The great Confederate had by this time completely penetrated Hooker's plan of campaign. He had no idea that the 8,500 men left in the works at and below Fredericksburg could for long hold that position against Sedgwick's superior force, but he knew the quality of the men set to that task, and he confidently reckoned that they would make such resistance—as in fact they did—as to prevent Sedgwick from forming a junction with the main army at Chancellorsville, until the struggle there should be ended.
And what a struggle it promised to be! Lee knew that at most he could hope for nothing better than to oppose one man to Hooker's three but even against such odds he decided to risk battle in the open rather than attempt a hazardous and dispiriting retreat to the defenses of Richmond.

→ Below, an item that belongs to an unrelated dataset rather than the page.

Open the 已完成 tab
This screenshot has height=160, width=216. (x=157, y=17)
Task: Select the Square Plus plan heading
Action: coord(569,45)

Cautiously but rapidly, he transferred his army to Chancellorsville and after baffling various Federal attempts to strike at his stores and communications, he concentrated in Hooker's front quite all that he could of his scanty force.
By this time Hooker's ceaseless activity had uncovered all the fords above Fredericksburg, and opened short and easy lines of communication, through Falmouth opposite Fredericksburg, between Sedgwick, operating on the east of Fredericksburg, and Hooker's headquarters near Chancellorsville on the southwest. Thus the two temporarily divided wings of Hooker's army were brought again into touch with each other and the whole vast force acted as a unit under Hooker's command, while its disposition was such as to compel Lee to divide his much smaller force in preparation for the expected determined assault of the Federals upon one or the other of two faces—he could not know which.
But it was not Lee's purpose long to await attack. His all-daring thought was to become himself the assailant as soon as he could get his army corps disposed in positions favorable to such a purpose.
He first selected a strong defensive position in front of Chancellorsville and hurriedly fortified it as a means of holding Hooker in check until he should himself be ready to take the offensive.
In the meanwhile, as his orders issued at that time clearly show, Hooker regarded his campaign as already completely successful. He had succeeded in so enveloping Lee that that general, according to all the rules of the war game must surrender either after a show of fighting or without that bloody preliminary.
In these calculations Hooker had not sufficiently reckoned upon Lee's resourcefulness or his daring, or the fighting qualities of the Army of Northern Virginia. All these were factors underestimated in his statement of the equation.